Vous pouvez investir en direct dans une PME de moins de 250 salariés, mais là c’est un vrai risque. Mieux vaut passer par des intermédiaires qui investissent dans un « panier » comprenant plusieurs entreprises. Attention, votre déduction dépend du montant investi par la société de gestion intermédiaire, frais déduits. Il faut donc se livrer à un petit calcul, votre montant investi à multiplier par le pourcentage investi par la dite société. Et c’est sur le résultat de ce calcul qu’on applique 50% de réduction.

Vous avez la possibilité d’ investir dans votre propre PME, sous certaines conditions : L’entreprise doit être en phase de lancement ou en cours de développement, le maximum de l’investissement se monte à 1,5 million par an, et les titres doivent être gardés pendant cinq ans.
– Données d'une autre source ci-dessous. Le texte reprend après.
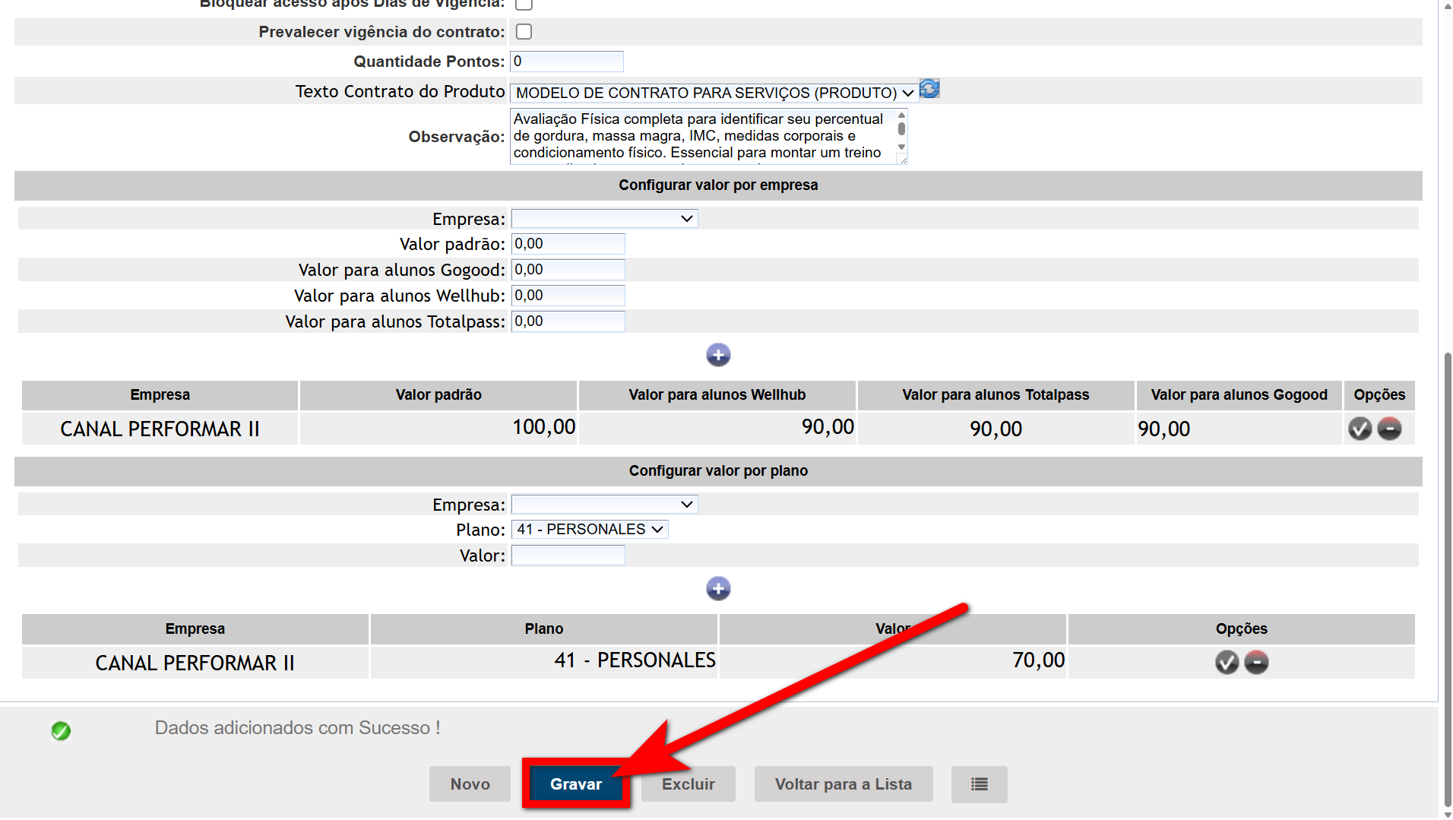Viewport: 1453px width, 820px height.
Task: Toggle Prevalecer vigência do contrato checkbox
Action: 524,32
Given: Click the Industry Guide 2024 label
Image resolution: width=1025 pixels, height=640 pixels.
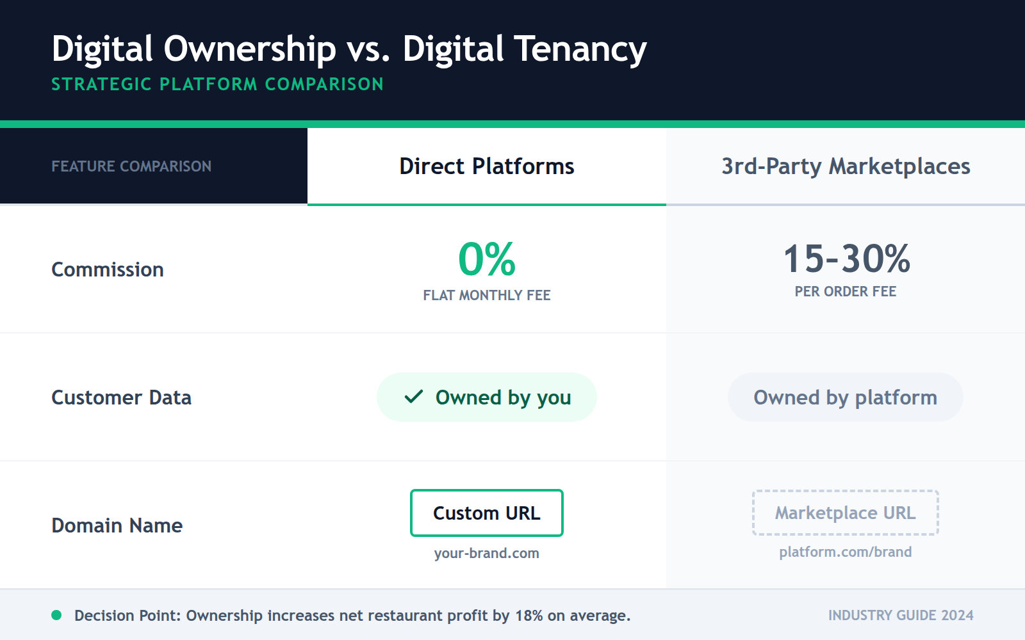Looking at the screenshot, I should (x=900, y=615).
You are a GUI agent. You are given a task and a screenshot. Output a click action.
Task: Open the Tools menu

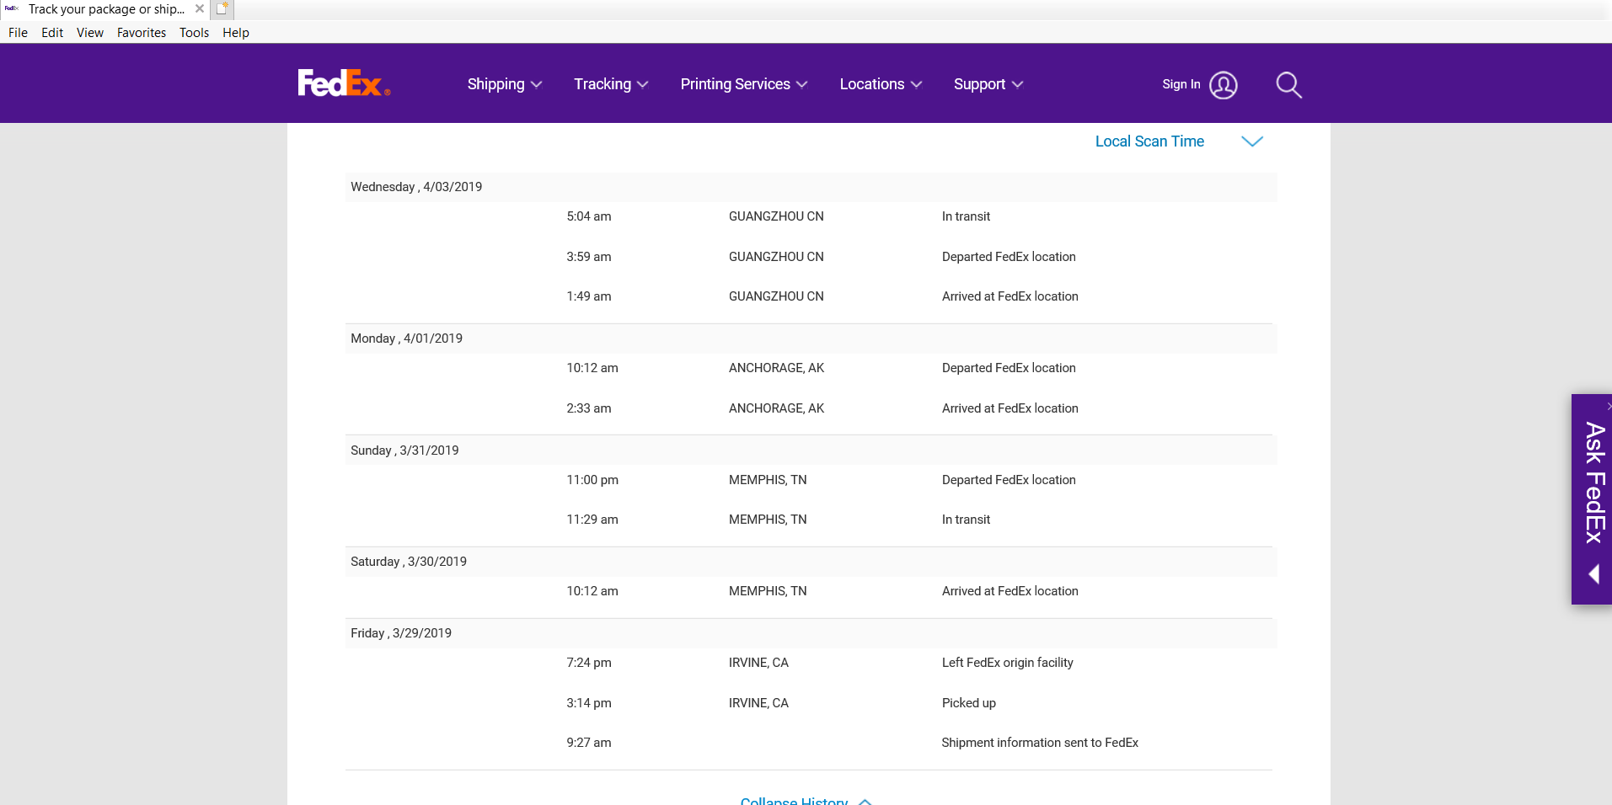pos(194,33)
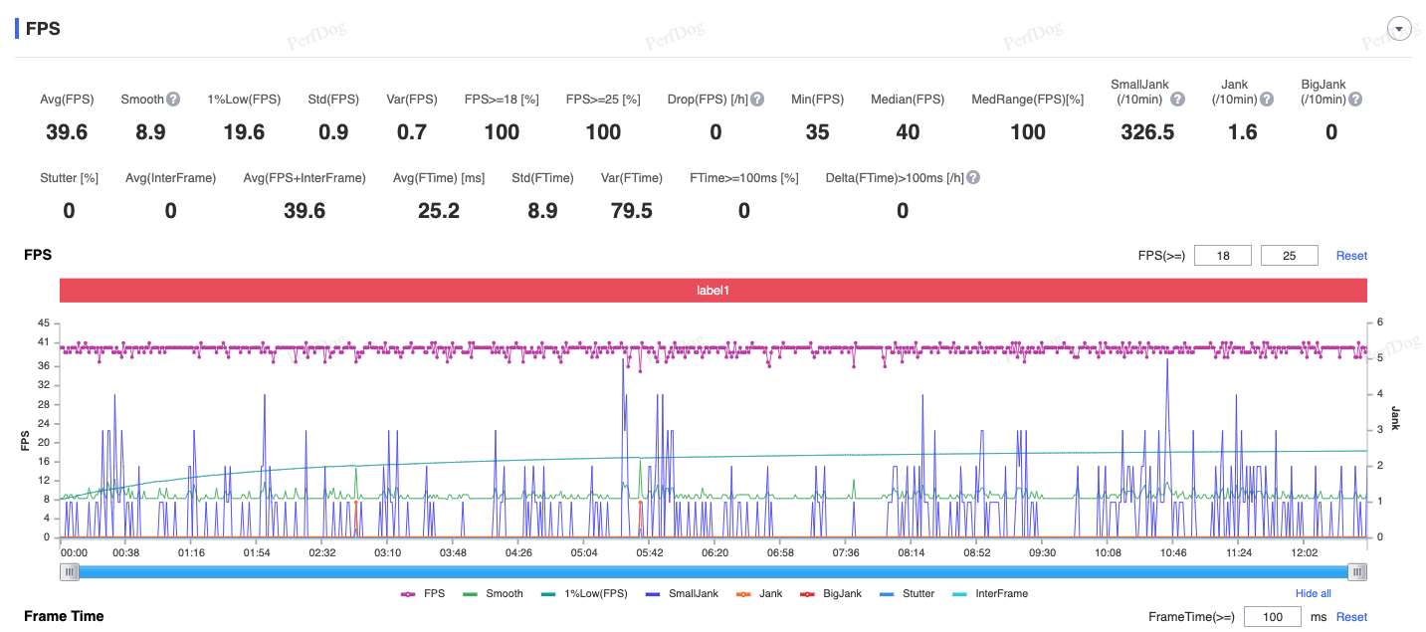Viewport: 1426px width, 632px height.
Task: Click help icon next to Smooth metric
Action: pyautogui.click(x=173, y=100)
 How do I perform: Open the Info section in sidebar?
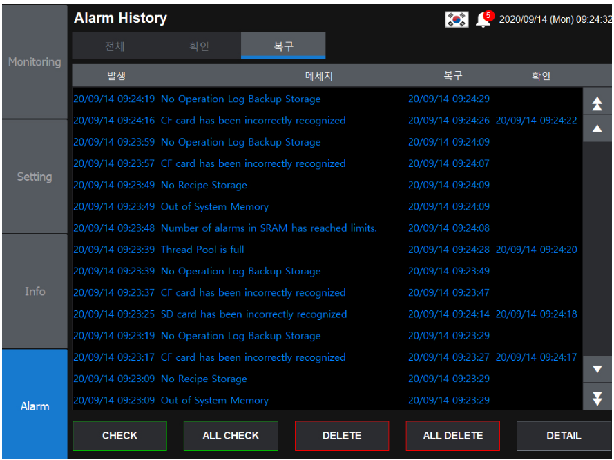pos(35,291)
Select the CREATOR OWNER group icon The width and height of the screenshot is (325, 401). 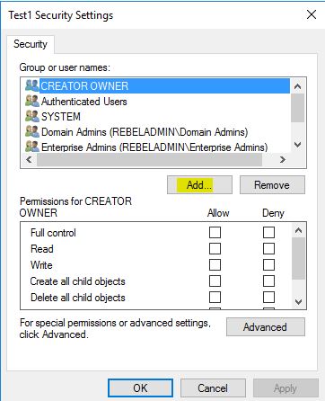(32, 85)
Dans ces conditions, la réduction s’élève à 75% de l’investissement, dans la limite de 50 000 €.

Vous pouvez encore choisir une holding ISF, un FIP (Fond d’investissement de proximité), un FCPI (fond commun de placement pour l’innovation) ou encore un FCPR (fonds commun de placements à risque), mais nous reviendrons bientôt sur ces possibilités.

L'art du don

Lundi 26 avril 2010

Un chiffre intéressant publié par le magazine Challenges a retenu mon attention : «Les assujettis à l’ISF ont donné l’an dernier 65 millions d’euros à des fondations, contre 1 milliard d’euros déductibles investis dans des PME». On pourrait en conclure, que les Français payant l’ISF ont plus une âme d’investisseurs que de donateurs. La ministre de l’économie, Christine Lagarde s’en réjouissait, précisant malgré tout : «ISF PME c’est bien, ISF dons c’est mieux ! Et en plus on peut faire les deux ».

Restons un instant sur les dons. Nous sommes donc bien dans le cadre de la loi TEPA, un dispositif connu d’une forte majorité d’assujettis, qui avouent vouloir faire un don en 2010 à une Fondation Reconnue d’Utilité Publique (FRUP). La Fondation d’Auteuil, qui a interrogé un panel de contribuables soumis à l’ISF, relève même que 89% des contribuables pensent qu’il vaut mieux donner à une fondation plutôt que de payer l’ISF. Dont acte. Reste cependant à rendre plus lisible le dispositif dons de l’ISF. Les Fondations vont certainement devoir mieux communiquer d’autant que de nombreux assujettis donnent régulièrement et ce, hors du cadre de la loi TEPA.

C’est dire si le développement des dons a de beaux jours devant lui. Encore faut-il trouver une liste fiable de fondations qui entrent dans le dispositif. C’était d’ailleurs l’une de vos questions vendredi dernier. Voici donc un lien utile qui recense de A à Z les FRUP qui pourront faire l’objet de vos prochains dons. Car au fond, il n’y aurait rien de pire que de vouloir, mais de ne pas savoir comment faire. Demain, nous parlerons du dispositif ISF PME… Car un milliard d’euros investis par des contribuables, cela commence à faire de l’argent.